A delegate writes, “I specifically questioned the panel about the detail of this as did another audience member. We asked what the exact criteria were and how BDUK would actually assess and measure/calibrate this – what does it actually mean?
“I pointed out that for example BT allocates a maximum of 1Gbps supply to a 150 line Infinity module. Therefore if all 150 users were online simultaneously they could not get more than 7Mbps each – so how does this relate to users getting 15 Mbps for 90% of the time?
“The panel could not answer, which was surprising and disappointing. The chairman of the day actually stated to the room, ‘Well, as long as it FEELS LIKE a 15Mbps connection it would be fine’.
“After the room stopped sniggering he was asked to clarify what ‘feels like 15Mbps’ actually means – what are the criteria? He literally shrugged his shoulders, pursed his lips and could not answer.”
The meeting learned that any applicable technology would have to demonstrate a theoretical capability to deliver 30Mbps but that there was only a requirement for customers to get 24Mbps to qualify as the service being NGA/Superfast.
“In other words, if you had a technology that could deliver (a maximum of) 25Mbps and not a bit more, then even if it could deliver 24Mbps 100% of the time to 100% of users on a ‘pure’ and uncontended basis, it would not comply technically with BDUK as it had no potential to offer 30Mbps.
“This is more than a little confusing but I think I get what they are trying to say,” says the delegate.
According to him, delegates wanted a new open market review (OMR) for the Final 10%. He notes note no agreements where made, no suggestions adopted and no policies changed at this meeting.

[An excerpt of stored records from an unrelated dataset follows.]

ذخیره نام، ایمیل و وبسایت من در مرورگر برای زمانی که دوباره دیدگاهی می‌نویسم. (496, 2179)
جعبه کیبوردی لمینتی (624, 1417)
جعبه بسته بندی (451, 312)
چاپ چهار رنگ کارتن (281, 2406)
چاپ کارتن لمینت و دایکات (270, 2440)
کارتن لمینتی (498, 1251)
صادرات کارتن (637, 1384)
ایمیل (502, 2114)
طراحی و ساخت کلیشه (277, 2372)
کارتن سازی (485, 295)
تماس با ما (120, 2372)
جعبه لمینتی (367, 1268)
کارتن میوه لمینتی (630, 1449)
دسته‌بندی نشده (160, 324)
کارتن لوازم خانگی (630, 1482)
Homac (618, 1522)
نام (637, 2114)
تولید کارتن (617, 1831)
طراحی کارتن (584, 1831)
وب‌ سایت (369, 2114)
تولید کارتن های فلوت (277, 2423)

“There was no suggestion or commitment from BDUK that they would make any policy changes in light of Monday’s meeting. We naturally would all hope that they were genuine in their reasons for calling the meeting rather than it simply being a ‘box ticking exercise’ so they can say they ‘consulted’ us. There is no guarantee of anything and nothing to stop them from saying they listened to what we had to say and are going to do their own thing, or simply leave things as they are with no changes.”
The reader went on, “The exact speed and coverage predictions and templates are not being disclosed to the public due to NDA agreements put in place by BT with local authorities.
“The panel was asked how it can be appropriate/allowed for any company participating in a publicly funded project to hide behind NDAs regarding the scope of the project? (BDUK) accepted that, in future, they would have to look at ways of preventing this happening again for future contracts so that companies (ironically all the regional/local providers who hope to get involved from this point forward) would not be able to hide behind NDAs. This issue was in no way resolved – it was simply debated – nothing more.”
Our reader says he and several other delegates believe BDUK may use this to give everything to BT again. “After all, if BT are the only ones that know the scope and speed and coverage for the existing projects, then only BT will be in a position to be able to scope out, identify and present a project for the Final 10%.
“Let’s say the ‘rest of us’ have to wait for the current projects to finish before we can identify what’s left – then we could not even begin planning for the Final 10% until 2017 – post the current roll out. This would leave BT in a preferential position as they, armed with all the info, already know where they intend not to reach and so would be able to plan the Final 10% projects around that NOW so that they could begin and be well under way, if not completed, by 2017 – potentially before the information is even disclosed to the rest of us.”
He described the situation as “atrocious”. He said, “One could see how BDUK may use this ‘Catch-22’ to declare that they have to give it all to BT as, due to the failure to prohibit NDAs from the existing projects, they have no option now but to leave it all to BT as BT are the only ones able to access info to make plans.”